Tuesday, May 24, 2011

Forget the principles


Andreas Whittam Smith in The Independent tells us that this tussle has nothing to do with high principles. From the beginning it has been about power and money. In the early days of dealings between a celebrity and the media, he says, the two sides work together.

People who play to paying audiences will give almost anything for media attention because their stock-in-trade is fame. If they have to engage in stunts, then that is what they do. The relationship is often one of connivance.

In terms of selling newspapers, magazines, radio and television programmes, the media greatly benefit from their intrusion – sometimes more apparent than real – into the lives of famous people.

This is the period when nobody can believe that things could get nasty.

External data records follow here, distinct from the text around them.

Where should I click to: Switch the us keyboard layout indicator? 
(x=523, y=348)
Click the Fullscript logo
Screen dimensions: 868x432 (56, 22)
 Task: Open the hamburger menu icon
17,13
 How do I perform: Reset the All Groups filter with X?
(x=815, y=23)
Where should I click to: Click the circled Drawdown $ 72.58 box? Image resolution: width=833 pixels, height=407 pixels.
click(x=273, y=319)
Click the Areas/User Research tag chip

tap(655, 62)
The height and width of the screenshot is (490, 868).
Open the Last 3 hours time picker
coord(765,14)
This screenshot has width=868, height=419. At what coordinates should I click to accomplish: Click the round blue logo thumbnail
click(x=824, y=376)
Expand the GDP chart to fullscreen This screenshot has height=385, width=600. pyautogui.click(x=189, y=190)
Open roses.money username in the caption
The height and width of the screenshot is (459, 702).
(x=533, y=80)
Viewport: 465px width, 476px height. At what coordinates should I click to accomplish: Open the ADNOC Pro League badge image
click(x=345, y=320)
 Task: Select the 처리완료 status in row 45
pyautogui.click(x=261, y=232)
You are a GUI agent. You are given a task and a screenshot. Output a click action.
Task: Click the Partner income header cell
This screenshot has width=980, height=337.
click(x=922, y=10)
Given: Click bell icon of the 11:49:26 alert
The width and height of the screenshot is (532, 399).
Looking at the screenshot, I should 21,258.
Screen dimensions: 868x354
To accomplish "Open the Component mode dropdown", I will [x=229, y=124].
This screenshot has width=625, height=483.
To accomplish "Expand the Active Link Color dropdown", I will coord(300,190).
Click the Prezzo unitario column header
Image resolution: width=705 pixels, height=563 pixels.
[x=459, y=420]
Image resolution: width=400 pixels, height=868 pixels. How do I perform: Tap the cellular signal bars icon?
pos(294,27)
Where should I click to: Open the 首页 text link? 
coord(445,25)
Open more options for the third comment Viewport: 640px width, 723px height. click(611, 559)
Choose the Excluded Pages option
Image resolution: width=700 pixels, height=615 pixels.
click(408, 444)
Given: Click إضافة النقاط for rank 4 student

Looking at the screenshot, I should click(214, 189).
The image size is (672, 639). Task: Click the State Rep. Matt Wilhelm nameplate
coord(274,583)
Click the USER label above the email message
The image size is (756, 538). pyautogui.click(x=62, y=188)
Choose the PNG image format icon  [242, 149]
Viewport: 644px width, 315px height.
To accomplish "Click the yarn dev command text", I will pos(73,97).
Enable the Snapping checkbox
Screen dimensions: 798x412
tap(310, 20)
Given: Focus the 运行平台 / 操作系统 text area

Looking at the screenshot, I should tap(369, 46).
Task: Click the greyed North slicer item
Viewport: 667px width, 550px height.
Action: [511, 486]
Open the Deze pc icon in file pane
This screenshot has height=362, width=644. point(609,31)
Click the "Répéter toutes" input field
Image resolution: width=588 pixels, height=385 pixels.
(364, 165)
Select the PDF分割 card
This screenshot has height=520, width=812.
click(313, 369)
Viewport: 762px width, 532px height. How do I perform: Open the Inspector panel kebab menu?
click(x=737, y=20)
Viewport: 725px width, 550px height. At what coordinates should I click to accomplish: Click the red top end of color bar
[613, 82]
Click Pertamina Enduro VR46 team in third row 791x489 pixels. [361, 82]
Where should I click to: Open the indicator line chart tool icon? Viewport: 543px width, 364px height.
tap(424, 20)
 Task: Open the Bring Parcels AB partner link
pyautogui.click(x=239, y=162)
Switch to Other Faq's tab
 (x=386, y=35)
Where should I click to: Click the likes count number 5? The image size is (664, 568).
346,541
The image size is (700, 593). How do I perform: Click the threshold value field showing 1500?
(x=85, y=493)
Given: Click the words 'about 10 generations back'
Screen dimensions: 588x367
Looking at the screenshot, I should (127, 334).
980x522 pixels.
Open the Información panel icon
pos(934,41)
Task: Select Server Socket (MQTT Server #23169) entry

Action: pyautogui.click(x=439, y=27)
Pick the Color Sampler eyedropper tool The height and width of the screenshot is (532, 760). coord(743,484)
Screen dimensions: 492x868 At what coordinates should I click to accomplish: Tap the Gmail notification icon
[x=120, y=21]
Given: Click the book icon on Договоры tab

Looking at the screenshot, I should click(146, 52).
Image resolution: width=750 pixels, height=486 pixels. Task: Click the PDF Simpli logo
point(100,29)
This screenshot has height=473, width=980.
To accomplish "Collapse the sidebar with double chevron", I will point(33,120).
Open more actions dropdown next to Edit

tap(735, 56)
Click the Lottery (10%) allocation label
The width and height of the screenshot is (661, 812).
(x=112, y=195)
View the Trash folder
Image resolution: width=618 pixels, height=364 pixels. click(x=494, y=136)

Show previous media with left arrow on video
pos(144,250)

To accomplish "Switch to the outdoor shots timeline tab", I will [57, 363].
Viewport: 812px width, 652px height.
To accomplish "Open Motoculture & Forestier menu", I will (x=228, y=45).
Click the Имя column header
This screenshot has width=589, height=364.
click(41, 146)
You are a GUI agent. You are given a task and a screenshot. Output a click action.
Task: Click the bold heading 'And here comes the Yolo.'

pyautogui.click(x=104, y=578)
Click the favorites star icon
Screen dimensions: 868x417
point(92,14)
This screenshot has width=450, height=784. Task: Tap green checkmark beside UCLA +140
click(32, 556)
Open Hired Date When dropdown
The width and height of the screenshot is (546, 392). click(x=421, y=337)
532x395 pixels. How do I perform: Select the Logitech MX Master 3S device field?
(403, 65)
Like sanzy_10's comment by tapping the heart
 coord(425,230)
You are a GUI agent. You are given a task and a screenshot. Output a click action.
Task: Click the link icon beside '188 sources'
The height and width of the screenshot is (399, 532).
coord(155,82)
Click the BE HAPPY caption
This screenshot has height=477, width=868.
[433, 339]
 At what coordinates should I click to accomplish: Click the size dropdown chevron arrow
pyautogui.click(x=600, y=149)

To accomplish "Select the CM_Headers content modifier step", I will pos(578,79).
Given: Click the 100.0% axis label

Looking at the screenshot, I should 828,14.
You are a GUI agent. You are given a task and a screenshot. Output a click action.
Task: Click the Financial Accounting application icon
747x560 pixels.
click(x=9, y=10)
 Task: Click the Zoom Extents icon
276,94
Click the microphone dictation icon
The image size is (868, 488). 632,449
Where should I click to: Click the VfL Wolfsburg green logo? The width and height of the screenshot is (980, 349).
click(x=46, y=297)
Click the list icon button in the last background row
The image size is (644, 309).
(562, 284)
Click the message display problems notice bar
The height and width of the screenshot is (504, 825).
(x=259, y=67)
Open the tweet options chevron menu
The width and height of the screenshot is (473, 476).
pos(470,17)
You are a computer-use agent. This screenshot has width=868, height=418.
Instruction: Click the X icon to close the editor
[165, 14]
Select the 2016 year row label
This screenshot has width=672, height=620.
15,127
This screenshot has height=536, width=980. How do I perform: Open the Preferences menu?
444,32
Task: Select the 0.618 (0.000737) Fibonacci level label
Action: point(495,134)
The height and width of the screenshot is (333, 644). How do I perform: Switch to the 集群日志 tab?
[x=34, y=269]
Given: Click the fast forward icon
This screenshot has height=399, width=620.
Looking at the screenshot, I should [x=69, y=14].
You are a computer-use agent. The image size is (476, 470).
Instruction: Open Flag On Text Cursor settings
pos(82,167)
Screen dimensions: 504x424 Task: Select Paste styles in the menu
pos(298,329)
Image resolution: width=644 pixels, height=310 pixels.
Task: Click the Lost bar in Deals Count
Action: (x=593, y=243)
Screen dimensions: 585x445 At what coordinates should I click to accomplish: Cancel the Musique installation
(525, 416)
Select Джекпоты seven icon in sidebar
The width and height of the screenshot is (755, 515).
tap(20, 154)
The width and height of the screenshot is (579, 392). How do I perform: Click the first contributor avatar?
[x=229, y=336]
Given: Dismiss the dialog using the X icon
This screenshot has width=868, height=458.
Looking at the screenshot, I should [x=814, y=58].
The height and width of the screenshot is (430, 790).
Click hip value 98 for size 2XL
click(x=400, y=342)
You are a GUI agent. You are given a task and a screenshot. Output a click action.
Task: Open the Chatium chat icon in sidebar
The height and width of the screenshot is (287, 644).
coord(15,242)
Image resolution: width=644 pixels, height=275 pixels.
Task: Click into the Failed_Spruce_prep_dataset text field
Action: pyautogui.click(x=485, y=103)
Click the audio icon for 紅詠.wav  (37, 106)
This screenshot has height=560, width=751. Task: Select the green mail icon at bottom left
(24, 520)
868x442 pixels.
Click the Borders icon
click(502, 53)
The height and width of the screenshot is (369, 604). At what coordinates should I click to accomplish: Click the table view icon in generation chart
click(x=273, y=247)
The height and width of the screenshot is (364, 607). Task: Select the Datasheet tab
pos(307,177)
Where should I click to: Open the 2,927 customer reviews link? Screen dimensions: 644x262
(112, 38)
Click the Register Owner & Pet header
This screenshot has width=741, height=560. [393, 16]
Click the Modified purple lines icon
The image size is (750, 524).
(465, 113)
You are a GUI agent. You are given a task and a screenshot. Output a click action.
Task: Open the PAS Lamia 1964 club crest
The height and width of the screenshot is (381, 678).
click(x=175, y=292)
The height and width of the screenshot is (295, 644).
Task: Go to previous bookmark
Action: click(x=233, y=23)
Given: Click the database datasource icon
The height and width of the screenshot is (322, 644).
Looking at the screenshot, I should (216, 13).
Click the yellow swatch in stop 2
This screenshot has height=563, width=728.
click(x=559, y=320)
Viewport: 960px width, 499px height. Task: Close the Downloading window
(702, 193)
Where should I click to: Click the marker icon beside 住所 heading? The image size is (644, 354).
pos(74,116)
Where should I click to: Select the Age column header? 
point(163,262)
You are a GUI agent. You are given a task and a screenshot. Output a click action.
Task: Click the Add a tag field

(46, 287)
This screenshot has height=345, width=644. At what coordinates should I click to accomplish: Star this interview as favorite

Both sides are doing so well out of it. Whittam Smith thus goes on to demonstrate that this is a cat fight between two equally tawdry groups, each pursuing their own interests. Even the pretence that the media is a serious industry has been abandoned.

The only issue of real interest, therefore, is the interplay between the judges and parliament. The judges claim the impasse in the law has been created by the Human Rights Act, which is of course a law that The Boy pledged to repeal.

Since he has no intention of doing this, we see him spraying EVM about a "wider debate" - anything to obscure his own part in the debacle. MPs like John Hemming then operate in the cracks and become the darling of the media entertainment business, while serious business is suspended pro temp. Even the farce has become a farce.